──────── Records provided ────────
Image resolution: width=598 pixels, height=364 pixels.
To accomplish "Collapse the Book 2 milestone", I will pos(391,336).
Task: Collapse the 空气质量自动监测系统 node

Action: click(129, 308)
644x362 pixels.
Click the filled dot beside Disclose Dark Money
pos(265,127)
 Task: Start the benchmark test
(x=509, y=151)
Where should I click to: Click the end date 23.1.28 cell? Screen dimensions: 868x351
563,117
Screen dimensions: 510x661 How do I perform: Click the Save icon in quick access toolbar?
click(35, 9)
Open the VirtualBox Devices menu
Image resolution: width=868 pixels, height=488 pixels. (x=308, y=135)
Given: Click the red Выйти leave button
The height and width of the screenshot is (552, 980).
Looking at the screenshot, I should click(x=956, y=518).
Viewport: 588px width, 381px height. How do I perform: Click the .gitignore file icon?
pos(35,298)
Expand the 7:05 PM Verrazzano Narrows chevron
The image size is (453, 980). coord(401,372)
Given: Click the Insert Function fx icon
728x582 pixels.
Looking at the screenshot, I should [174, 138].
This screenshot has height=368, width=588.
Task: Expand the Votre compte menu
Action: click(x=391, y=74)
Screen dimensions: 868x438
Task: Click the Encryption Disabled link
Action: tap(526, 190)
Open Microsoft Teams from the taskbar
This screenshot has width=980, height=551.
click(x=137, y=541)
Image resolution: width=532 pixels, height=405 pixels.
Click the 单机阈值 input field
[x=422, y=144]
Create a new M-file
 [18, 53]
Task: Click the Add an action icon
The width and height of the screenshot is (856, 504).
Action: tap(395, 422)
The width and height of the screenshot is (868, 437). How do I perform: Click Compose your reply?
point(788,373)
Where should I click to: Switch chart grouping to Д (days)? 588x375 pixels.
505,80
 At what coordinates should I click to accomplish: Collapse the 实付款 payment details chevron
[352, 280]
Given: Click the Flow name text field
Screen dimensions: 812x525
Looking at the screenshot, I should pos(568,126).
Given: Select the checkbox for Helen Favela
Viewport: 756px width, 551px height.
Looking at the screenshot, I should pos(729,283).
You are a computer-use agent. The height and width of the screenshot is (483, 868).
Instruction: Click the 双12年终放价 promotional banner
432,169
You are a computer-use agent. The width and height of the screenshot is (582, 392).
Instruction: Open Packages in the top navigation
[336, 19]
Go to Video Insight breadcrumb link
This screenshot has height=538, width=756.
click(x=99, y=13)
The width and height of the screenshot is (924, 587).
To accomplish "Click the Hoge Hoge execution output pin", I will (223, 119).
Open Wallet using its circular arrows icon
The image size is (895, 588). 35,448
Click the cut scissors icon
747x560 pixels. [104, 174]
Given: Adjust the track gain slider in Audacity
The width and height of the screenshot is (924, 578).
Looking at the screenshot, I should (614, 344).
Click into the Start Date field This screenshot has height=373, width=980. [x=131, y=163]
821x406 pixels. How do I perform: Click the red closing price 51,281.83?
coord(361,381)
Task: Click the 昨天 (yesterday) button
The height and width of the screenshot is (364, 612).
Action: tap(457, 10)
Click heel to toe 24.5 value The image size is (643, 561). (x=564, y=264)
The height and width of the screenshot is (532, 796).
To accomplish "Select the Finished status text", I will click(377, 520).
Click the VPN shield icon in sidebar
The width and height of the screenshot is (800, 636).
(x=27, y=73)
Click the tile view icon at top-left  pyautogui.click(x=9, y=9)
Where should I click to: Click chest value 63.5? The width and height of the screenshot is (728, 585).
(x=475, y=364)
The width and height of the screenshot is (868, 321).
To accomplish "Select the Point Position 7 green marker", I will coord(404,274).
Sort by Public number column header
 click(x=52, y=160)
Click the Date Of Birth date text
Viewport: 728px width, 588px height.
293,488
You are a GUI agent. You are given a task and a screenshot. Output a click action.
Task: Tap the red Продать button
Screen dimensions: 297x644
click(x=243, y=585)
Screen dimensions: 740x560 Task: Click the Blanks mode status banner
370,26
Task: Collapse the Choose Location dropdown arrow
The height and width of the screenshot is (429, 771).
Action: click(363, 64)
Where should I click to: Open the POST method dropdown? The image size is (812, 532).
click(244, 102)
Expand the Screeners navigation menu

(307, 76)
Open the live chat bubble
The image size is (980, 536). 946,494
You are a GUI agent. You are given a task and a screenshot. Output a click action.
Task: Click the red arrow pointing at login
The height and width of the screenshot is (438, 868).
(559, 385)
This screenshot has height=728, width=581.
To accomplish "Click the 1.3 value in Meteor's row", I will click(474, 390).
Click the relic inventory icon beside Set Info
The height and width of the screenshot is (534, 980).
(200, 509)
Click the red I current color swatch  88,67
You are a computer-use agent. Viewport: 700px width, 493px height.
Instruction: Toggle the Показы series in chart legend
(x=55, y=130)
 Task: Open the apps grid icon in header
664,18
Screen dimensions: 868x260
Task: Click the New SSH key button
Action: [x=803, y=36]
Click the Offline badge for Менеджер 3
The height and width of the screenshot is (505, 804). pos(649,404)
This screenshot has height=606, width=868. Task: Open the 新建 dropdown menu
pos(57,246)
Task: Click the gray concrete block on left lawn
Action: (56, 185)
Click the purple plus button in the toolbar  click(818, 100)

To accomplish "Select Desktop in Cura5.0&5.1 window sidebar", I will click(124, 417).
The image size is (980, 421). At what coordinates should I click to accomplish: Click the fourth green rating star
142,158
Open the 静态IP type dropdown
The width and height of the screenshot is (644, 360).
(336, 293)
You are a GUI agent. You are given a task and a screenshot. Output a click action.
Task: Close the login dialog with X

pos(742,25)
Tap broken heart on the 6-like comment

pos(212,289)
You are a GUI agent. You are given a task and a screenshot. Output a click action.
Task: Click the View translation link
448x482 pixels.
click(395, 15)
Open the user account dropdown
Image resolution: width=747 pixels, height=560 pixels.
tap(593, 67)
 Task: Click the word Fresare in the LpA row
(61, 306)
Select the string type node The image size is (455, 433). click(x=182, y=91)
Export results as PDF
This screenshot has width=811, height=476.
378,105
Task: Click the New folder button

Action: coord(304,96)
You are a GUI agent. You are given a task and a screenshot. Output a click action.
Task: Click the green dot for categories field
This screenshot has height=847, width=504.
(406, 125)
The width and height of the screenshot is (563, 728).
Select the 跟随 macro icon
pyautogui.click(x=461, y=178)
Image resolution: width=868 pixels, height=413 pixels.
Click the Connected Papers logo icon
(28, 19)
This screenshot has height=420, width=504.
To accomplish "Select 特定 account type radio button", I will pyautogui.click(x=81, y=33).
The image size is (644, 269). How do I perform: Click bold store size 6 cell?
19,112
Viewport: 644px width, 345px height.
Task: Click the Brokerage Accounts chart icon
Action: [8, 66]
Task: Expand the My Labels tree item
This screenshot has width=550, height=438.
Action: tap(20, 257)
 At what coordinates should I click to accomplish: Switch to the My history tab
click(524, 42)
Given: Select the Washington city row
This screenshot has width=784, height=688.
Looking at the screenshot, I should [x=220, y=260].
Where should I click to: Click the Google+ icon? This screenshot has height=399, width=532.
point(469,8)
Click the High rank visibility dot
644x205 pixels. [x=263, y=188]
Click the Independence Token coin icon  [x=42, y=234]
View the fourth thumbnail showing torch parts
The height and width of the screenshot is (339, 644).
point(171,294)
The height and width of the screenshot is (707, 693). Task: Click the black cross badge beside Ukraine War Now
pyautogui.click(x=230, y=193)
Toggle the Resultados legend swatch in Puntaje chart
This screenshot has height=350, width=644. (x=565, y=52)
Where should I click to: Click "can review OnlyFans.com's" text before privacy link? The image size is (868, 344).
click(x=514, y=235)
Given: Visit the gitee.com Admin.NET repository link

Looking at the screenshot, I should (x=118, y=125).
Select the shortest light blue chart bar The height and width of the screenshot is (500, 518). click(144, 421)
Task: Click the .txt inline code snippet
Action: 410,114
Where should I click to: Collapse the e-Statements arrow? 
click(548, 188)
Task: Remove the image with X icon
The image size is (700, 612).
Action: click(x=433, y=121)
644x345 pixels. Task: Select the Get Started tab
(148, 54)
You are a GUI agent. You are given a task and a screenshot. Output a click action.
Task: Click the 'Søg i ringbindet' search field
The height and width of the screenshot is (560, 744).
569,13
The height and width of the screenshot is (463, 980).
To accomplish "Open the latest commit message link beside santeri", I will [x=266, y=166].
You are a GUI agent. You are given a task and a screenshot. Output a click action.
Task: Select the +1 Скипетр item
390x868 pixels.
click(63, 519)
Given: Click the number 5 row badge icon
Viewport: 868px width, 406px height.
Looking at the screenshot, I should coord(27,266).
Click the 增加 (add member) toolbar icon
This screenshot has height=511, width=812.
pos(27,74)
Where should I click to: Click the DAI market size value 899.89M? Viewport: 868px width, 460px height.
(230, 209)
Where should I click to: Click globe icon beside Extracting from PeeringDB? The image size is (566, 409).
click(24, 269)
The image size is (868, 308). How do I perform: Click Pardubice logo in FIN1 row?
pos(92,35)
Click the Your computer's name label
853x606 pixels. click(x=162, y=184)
────────
In the listing above, locate the line containing "This screenshot has height=538, width=756." and the line containing "Task: Click the 昨天 (yesterday) button". Transcribe those two lines and everything between them, exactly as written.

This screenshot has height=538, width=756.
click(x=99, y=13)
The width and height of the screenshot is (924, 587).
To accomplish "Click the Hoge Hoge execution output pin", I will (223, 119).
Open Wallet using its circular arrows icon
The image size is (895, 588). 35,448
Click the cut scissors icon
747x560 pixels. [104, 174]
Given: Adjust the track gain slider in Audacity
The width and height of the screenshot is (924, 578).
Looking at the screenshot, I should (614, 344).
Click into the Start Date field This screenshot has height=373, width=980. [x=131, y=163]
821x406 pixels. How do I perform: Click the red closing price 51,281.83?
coord(361,381)
Task: Click the 昨天 (yesterday) button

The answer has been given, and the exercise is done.